======== SOURCE MATERIAL ========

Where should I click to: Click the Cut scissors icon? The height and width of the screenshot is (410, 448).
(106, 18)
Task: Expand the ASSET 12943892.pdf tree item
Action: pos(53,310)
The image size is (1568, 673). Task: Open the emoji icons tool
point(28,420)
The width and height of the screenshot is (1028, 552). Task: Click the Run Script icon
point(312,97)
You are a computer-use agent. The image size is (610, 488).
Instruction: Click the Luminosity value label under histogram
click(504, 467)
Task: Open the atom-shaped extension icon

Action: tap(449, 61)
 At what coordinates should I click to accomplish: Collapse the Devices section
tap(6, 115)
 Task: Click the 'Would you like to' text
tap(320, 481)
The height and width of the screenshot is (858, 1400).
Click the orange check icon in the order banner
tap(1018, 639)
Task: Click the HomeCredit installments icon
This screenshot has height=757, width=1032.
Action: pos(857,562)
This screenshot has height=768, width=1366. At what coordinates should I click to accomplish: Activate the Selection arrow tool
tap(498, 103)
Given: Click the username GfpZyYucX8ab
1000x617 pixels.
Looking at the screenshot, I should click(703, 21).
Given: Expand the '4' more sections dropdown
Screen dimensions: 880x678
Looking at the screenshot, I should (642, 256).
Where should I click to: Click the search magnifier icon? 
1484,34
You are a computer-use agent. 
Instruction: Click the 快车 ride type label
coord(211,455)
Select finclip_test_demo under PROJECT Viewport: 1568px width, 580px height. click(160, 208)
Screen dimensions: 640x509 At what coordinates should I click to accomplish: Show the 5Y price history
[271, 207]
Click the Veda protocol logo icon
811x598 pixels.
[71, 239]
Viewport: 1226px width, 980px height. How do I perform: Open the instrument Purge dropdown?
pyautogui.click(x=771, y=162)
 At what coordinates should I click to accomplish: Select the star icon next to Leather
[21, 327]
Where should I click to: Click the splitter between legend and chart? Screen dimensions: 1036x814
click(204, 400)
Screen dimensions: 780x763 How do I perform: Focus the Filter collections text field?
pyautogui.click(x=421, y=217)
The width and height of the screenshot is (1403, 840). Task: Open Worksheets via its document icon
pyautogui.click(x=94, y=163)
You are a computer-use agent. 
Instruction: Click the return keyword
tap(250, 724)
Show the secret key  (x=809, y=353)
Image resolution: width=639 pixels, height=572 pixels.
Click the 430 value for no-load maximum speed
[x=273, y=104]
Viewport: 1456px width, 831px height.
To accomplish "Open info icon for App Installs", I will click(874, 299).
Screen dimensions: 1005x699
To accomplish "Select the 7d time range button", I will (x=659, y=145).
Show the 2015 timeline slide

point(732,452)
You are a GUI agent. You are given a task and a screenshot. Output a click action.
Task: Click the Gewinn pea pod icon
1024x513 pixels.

========

_WHAT THIS TASK INVOLVES_
Scan the entries above for the line containing "Viewport: 1456px width, 831px height.", and copy it and all lines after it exactly, down to and including the line containing "You are a GUI".

_ANSWER BELOW_
Viewport: 1456px width, 831px height.
To accomplish "Open info icon for App Installs", I will click(874, 299).
Screen dimensions: 1005x699
To accomplish "Select the 7d time range button", I will (x=659, y=145).
Show the 2015 timeline slide

point(732,452)
You are a GUI agent. You are given a task and a screenshot. Output a click action.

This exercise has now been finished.